R.I.P. parking lots.

Pacific Plaza (Credit: Click to Enlarge.
In car-dependent Dallas, parking lots are ubiquitous downtown. But one lot will soon be de-paved and turned into a park.  Nearby, another parking lot is turning into a temporary urban farm before it also becomes a park.  Something similar is happening across the U.S. as cities begin to realize that a slab of asphalt for storing cars isn’t the best use of valuable urban space.

“I can’t imagine a worse use of land in a downtown area than a surface parking lot,” says Adrian Benepe, senior vice president and director of city park development for the nonprofit Trust for Public Land, which helped Dallas initially acquire a 3.2-acre lot that will become the new Pacific Plaza Park.  “It only serves one function, which is the parking of cars…but they also represent extraordinary opportunities for creating open space parks and other kinds of public spaces that are desperately needed in many downtowns.”

In Santa Monica, a flat, sprawling 7.4-acre parking lot became a green park with meadows and rolling hills.  In Chicago, an unused parking lot next to a former movie theater will become a park.  In the nearby suburb of Aurora, overflow parking for a shopping mall may also become a park.  In Washington D.C., parking lots next to the unused RFK Stadium may become sports fields and a food market.

In Dallas the plans for the Pacific Plaza Park began over a decade ago as part of a city master plan for downtown parks.  After Trust for Public Land helped the city acquire the land about 10 years ago, a nonprofit called Parks for Downtown Dallas offered to donate $15 million to build the park and another $1 million for an endowment to fund the operation.
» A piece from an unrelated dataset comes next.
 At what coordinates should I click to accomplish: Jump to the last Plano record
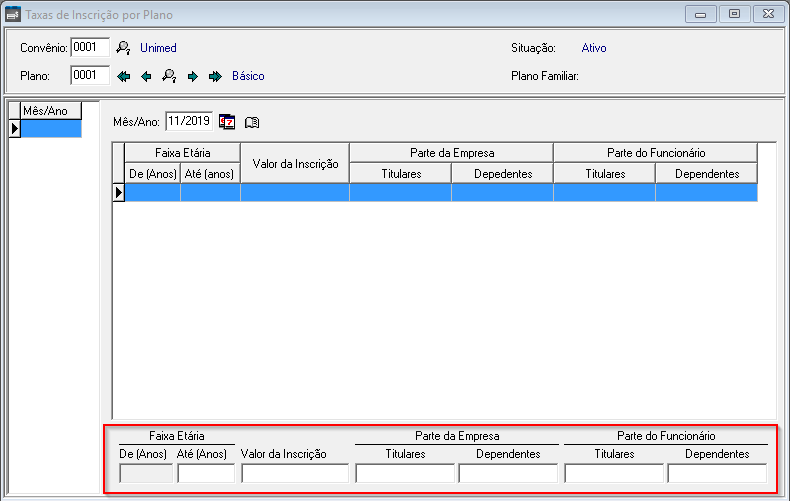tap(214, 76)
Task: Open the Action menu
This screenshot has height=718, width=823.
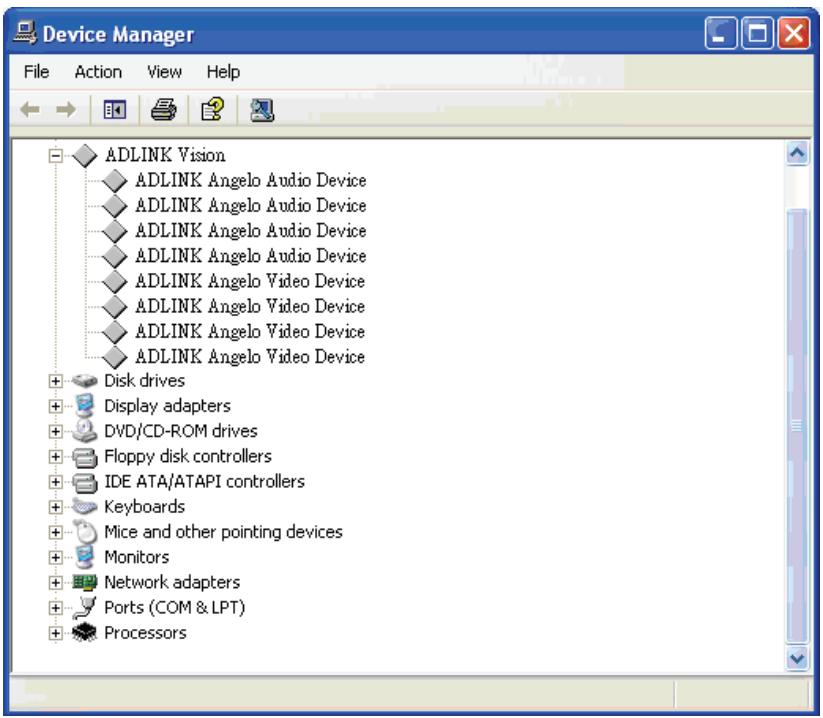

As more people begin to move to downtown Dallas–a neighborhood that used to be dead after offices closed–the park gives them access to green space.  “I work downtown, I used to live downtown, and we’ve seen the transformation,” says Robert Kent, the North Texas area director at the Trust for Public Land.  “We’ve seen families move back downtown and residents move here, and it’s really important for the city to think about how they’re taking care of the parks and open space needs of those residents… Turning a parking lot into a park in one of the most densely populated parts of downtown is a great way to do that.”

The shift from asphalt to a park has other benefits.  As climate change makes heat waves more common and average summer temperatures rise, parks can help offset the urban “heat island” effect that makes neighborhoods around paved surfaces even hotter.  In a study of Dallas, Trust for Public Land found that the soon-to-be converted parking lot was one of the worst urban heat islands in the city.  As heavy storms also become more common because of climate change, the park can absorb rainwater rather than overload sewers.